On Tue, Apr 15, 2008 at 8:38 AM, derwisch <
[EMAIL PROTECTED]> wrote:

>
> I hope there are more "important" (by any metric) users of Leo than
> myself.


No, there aren't :-)


> > 1. Perhaps most importantly, in the unified-node world, are Leo
>  > outlines a proper representation of a DAG?  If so, what is the
> graph-theoretical correspondence between the graph and Leo nodes?
>
> My take on it is as follows:
>
> The current implementation represents a vertex- and edge-labelled
> DAG. Unified nodes lose the possibility to label edges.


Interesting.  Before reading this I came up with a general solution that
seems to relate to this idea directly.

Suppose we make the vnode-tnode relationship explicit as follows.  Consider
an *organizer node*, the analog of the vnode, containing a child node, which
may be cloned or not.  Like this:

- vnode (organizer node, aka node A)
  tnode (contained node, aka node B)

To simulate cloning the organizer node in the *old* world, we create a new
node, say node A-prime, clone node B and move the clone to be a child of
node A-prime.  We get:

- vnode A
  - tnode B (clone)
- vnode A-prime
  - tnode B (clone)

Now here is today's aha.  To make this work, **we simply hide B**.  That is,
we set a "hidden" attribute in tnode B, so Leo's draw code never shows it.
What we see on the screen is:

- vnode A
- vnode A-prime

but the *contents* of A and A-prime are the same.

BTW, my first thought was to hide the organizer node, but that leads
instantly to complications when we try to move the tnode.  So the Aha could
be stated: *hide the tnode*.  This is pleasing because indeed tnodes *are*
hidden in the old world.

Naturally, it will be easy to augment Leo's tree-drawing code to support
"bits" such as hide-this-node, hide-this-node's-children, etc.

I suspect most of the requests [for joined nodes] stem from misplaced
> analogies about object inheritance or parameterised macros.
>

I agree.  I never paid much attention to them :-)  However, we might want to
provide support for joined headlines and/or body text.  Joined subtrees are
never going to happen, and now we can see why: it is possible to simulate
such things using unified nodes.  But linked headlines and body text allow a
complete simulation of what your application looked like previously.

Clone marks

Now is the time to mention another piece of the puzzle.  In order to set the
clone mark, (unified) nodes must contain another ivar.  Provocatively, let
us call this ivar n.vUa. (It will probably be called something like
n.cloneInfo).  vUa will contain zero or more dictionaries.  We add a dict to
vUa when creating or cloning a node, and delete a dict when deleting a
node.  A node n is cloned iff len(n.vUa) > 1.

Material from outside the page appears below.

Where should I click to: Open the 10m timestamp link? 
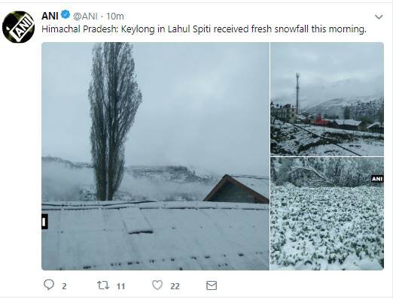(115, 17)
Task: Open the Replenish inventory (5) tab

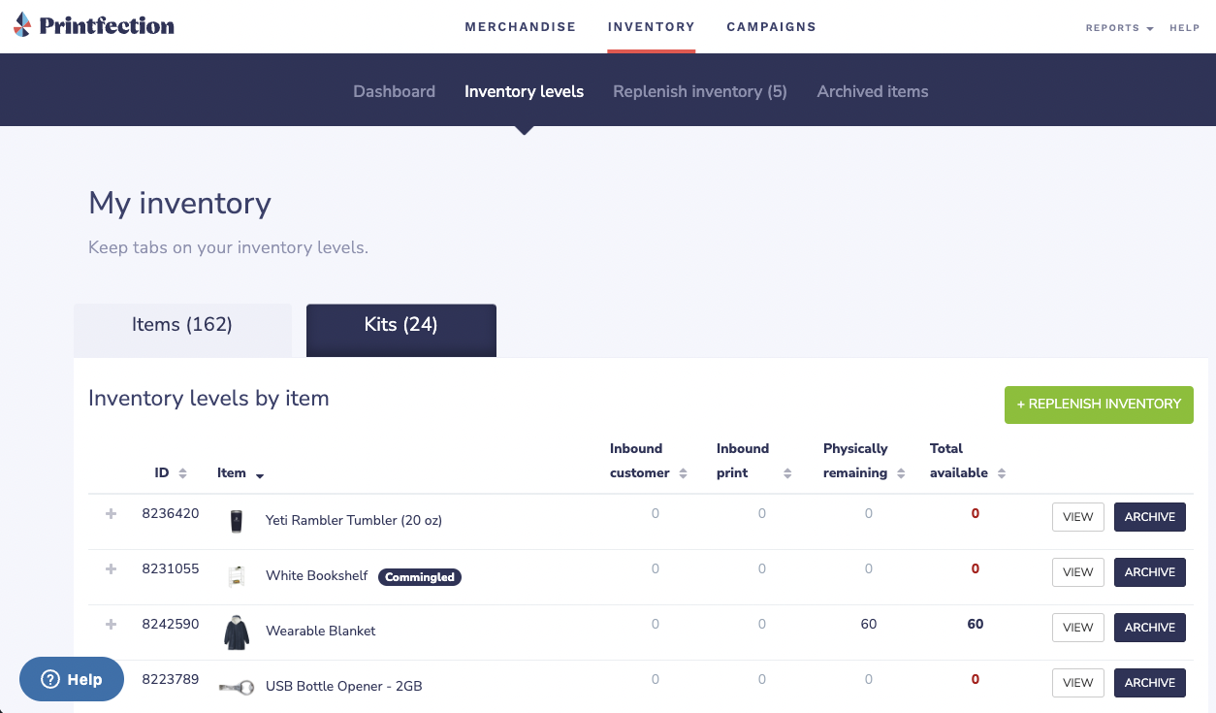Action: click(699, 91)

Leo's file-read code will place entries in n.vUa when encountering a <v>
element.  If the <v> element has an unknownAttributes attribute, the the
corresponding dict is added to the created node's vUa list.  Otherwise, an
empty dict will be added.  This solves several problems at once: it honors
the old file format, and it causes clone marks to be set correctly by the
read code.

Imo, we are now very close to being able to solve all problems surrounding
the (old) v.unknownAttributes data.

1. The file read code will preserve v.unknownAttributes data.  Of course,
application/plugin code will have to determine which element of n.vUa to
use, based on context, but Johannes's code already must do that.  There will
be a hook to allow user code to choose (again based on context) what element
of n.vUa will be deleted when deleting a node, again, based on context.

2. Hidden child (t)nodes will allow Leo to simulate the old vnode/tnode
relationship directly, and joined headlines and/or body text will complete
the "simulation".  Application/plugin code (called by drawing events) could
even simulate the clone mark if desired.

Conclusions

It appears possible to transform an old-world Leo outline into an equivalent
new-world Leo outline in such a way that a) the outlines appear identical to
the user and b) the data content of the outlines are isomorphic: with
*explicit* vnode/tnode relationships modeling the former implicit
vnode/tnode relationships.

Furthermore, the inventions needed to model vnode/tnode relationships
explicitly will have other uses.

n.vUa is a natural way to associate context-dependent data with a *single*
node.  Naturally, application code must find ways of doing this, presumably
by looking up the tree for application-defined context nodes.  This kind of
context search is *so* much simpler than position-based approached because
positions change when nodes move.

Moving to the unified-node world will require real changes to Johannes's
actual outline structure.  But that is simply inevitable.  Unless I am
mistaken, however, the changes can be done automatically by revising the
read code in Johannes's application.

Being able to model vnode/tnode relationships explicitly is another big
advantage to the unified-node world.  The unified-node world is one of the
most import Aha's in Leo's history.  We simply must make it work.